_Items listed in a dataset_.
◇ ◇ ◇ ◇
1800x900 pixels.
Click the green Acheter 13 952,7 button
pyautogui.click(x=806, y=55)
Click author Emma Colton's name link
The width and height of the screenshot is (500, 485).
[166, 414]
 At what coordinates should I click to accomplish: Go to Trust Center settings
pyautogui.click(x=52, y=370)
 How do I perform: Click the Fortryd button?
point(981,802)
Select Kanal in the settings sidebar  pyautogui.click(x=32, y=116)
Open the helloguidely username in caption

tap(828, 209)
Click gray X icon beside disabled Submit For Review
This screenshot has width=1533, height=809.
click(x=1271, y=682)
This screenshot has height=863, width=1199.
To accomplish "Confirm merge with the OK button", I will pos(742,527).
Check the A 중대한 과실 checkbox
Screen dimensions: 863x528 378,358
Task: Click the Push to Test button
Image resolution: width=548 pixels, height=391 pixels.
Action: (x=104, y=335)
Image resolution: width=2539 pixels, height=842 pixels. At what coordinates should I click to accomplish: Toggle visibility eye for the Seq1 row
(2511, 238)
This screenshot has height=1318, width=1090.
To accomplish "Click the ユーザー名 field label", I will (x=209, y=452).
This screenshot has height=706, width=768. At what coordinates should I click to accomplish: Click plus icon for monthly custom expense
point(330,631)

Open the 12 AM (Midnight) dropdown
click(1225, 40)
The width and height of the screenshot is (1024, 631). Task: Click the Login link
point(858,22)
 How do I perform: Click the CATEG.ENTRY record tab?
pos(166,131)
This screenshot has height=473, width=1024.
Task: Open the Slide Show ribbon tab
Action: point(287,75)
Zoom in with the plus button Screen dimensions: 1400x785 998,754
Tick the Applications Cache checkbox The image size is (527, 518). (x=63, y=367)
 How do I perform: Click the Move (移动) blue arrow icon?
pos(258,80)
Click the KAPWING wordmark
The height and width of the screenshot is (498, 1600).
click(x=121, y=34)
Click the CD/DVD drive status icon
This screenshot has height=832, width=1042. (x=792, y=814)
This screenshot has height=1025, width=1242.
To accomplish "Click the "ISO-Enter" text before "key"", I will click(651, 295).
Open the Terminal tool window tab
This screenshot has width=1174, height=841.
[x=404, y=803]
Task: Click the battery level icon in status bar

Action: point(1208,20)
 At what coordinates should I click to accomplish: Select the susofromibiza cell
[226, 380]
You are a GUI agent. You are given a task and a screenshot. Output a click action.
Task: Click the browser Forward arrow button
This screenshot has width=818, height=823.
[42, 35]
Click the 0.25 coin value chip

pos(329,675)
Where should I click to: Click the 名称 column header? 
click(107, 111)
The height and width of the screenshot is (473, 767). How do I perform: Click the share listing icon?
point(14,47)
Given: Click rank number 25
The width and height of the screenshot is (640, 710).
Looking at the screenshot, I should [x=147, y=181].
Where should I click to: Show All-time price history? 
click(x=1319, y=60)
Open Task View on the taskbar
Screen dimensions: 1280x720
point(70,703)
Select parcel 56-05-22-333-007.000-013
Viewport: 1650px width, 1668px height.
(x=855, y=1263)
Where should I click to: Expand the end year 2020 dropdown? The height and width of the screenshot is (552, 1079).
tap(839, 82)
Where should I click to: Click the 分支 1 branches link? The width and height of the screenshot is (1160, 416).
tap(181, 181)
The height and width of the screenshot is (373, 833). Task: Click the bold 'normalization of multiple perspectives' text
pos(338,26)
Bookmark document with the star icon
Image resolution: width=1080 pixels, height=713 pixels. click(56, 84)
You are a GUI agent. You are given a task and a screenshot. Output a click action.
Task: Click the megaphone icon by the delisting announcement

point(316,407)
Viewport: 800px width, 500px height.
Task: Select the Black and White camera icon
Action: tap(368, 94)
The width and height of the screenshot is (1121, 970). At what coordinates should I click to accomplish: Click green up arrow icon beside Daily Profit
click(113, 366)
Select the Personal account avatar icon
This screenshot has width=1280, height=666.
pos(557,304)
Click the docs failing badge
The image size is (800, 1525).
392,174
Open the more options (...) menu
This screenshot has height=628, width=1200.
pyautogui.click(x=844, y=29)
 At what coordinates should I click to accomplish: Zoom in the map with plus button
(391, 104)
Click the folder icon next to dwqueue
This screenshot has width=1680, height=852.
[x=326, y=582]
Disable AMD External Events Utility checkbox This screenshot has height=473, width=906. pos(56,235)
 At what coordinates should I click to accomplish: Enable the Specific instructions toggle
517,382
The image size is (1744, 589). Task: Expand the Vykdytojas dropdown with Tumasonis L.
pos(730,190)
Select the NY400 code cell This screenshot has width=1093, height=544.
◇ ◇ ◇ ◇
_Instructions to follow_.
Repeat the data in its entirety, exactly as written.

_Answer for this exercise_.
1800x900 pixels.
Click the green Acheter 13 952,7 button
pyautogui.click(x=806, y=55)
Click author Emma Colton's name link
The width and height of the screenshot is (500, 485).
[166, 414]
 At what coordinates should I click to accomplish: Go to Trust Center settings
pyautogui.click(x=52, y=370)
 How do I perform: Click the Fortryd button?
point(981,802)
Select Kanal in the settings sidebar  pyautogui.click(x=32, y=116)
Open the helloguidely username in caption

tap(828, 209)
Click gray X icon beside disabled Submit For Review
This screenshot has width=1533, height=809.
click(x=1271, y=682)
This screenshot has height=863, width=1199.
To accomplish "Confirm merge with the OK button", I will pos(742,527).
Check the A 중대한 과실 checkbox
Screen dimensions: 863x528 378,358
Task: Click the Push to Test button
Image resolution: width=548 pixels, height=391 pixels.
Action: (x=104, y=335)
Image resolution: width=2539 pixels, height=842 pixels. At what coordinates should I click to accomplish: Toggle visibility eye for the Seq1 row
(2511, 238)
This screenshot has height=1318, width=1090.
To accomplish "Click the ユーザー名 field label", I will (x=209, y=452).
This screenshot has height=706, width=768. At what coordinates should I click to accomplish: Click plus icon for monthly custom expense
point(330,631)

Open the 12 AM (Midnight) dropdown
click(1225, 40)
The width and height of the screenshot is (1024, 631). Task: Click the Login link
point(858,22)
 How do I perform: Click the CATEG.ENTRY record tab?
pos(166,131)
This screenshot has height=473, width=1024.
Task: Open the Slide Show ribbon tab
Action: point(287,75)
Zoom in with the plus button Screen dimensions: 1400x785 998,754
Tick the Applications Cache checkbox The image size is (527, 518). (x=63, y=367)
 How do I perform: Click the Move (移动) blue arrow icon?
pos(258,80)
Click the KAPWING wordmark
The height and width of the screenshot is (498, 1600).
click(x=121, y=34)
Click the CD/DVD drive status icon
This screenshot has height=832, width=1042. (x=792, y=814)
This screenshot has height=1025, width=1242.
To accomplish "Click the "ISO-Enter" text before "key"", I will click(651, 295).
Open the Terminal tool window tab
This screenshot has width=1174, height=841.
[x=404, y=803]
Task: Click the battery level icon in status bar

Action: point(1208,20)
 At what coordinates should I click to accomplish: Select the susofromibiza cell
[226, 380]
You are a GUI agent. You are given a task and a screenshot. Output a click action.
Task: Click the browser Forward arrow button
This screenshot has width=818, height=823.
[42, 35]
Click the 0.25 coin value chip

pos(329,675)
Where should I click to: Click the 名称 column header? 
click(107, 111)
The height and width of the screenshot is (473, 767). How do I perform: Click the share listing icon?
point(14,47)
Given: Click rank number 25
The width and height of the screenshot is (640, 710).
Looking at the screenshot, I should [x=147, y=181].
Where should I click to: Show All-time price history? 
click(x=1319, y=60)
Open Task View on the taskbar
Screen dimensions: 1280x720
point(70,703)
Select parcel 56-05-22-333-007.000-013
Viewport: 1650px width, 1668px height.
(x=855, y=1263)
Where should I click to: Expand the end year 2020 dropdown? The height and width of the screenshot is (552, 1079).
tap(839, 82)
Where should I click to: Click the 分支 1 branches link? The width and height of the screenshot is (1160, 416).
tap(181, 181)
The height and width of the screenshot is (373, 833). Task: Click the bold 'normalization of multiple perspectives' text
pos(338,26)
Bookmark document with the star icon
Image resolution: width=1080 pixels, height=713 pixels. click(56, 84)
You are a GUI agent. You are given a task and a screenshot. Output a click action.
Task: Click the megaphone icon by the delisting announcement

point(316,407)
Viewport: 800px width, 500px height.
Task: Select the Black and White camera icon
Action: tap(368, 94)
The width and height of the screenshot is (1121, 970). At what coordinates should I click to accomplish: Click green up arrow icon beside Daily Profit
click(113, 366)
Select the Personal account avatar icon
This screenshot has width=1280, height=666.
pos(557,304)
Click the docs failing badge
The image size is (800, 1525).
392,174
Open the more options (...) menu
This screenshot has height=628, width=1200.
pyautogui.click(x=844, y=29)
 At what coordinates should I click to accomplish: Zoom in the map with plus button
(391, 104)
Click the folder icon next to dwqueue
This screenshot has width=1680, height=852.
[x=326, y=582]
Disable AMD External Events Utility checkbox This screenshot has height=473, width=906. pos(56,235)
 At what coordinates should I click to accomplish: Enable the Specific instructions toggle
517,382
The image size is (1744, 589). Task: Expand the Vykdytojas dropdown with Tumasonis L.
pos(730,190)
Select the NY400 code cell This screenshot has width=1093, height=544.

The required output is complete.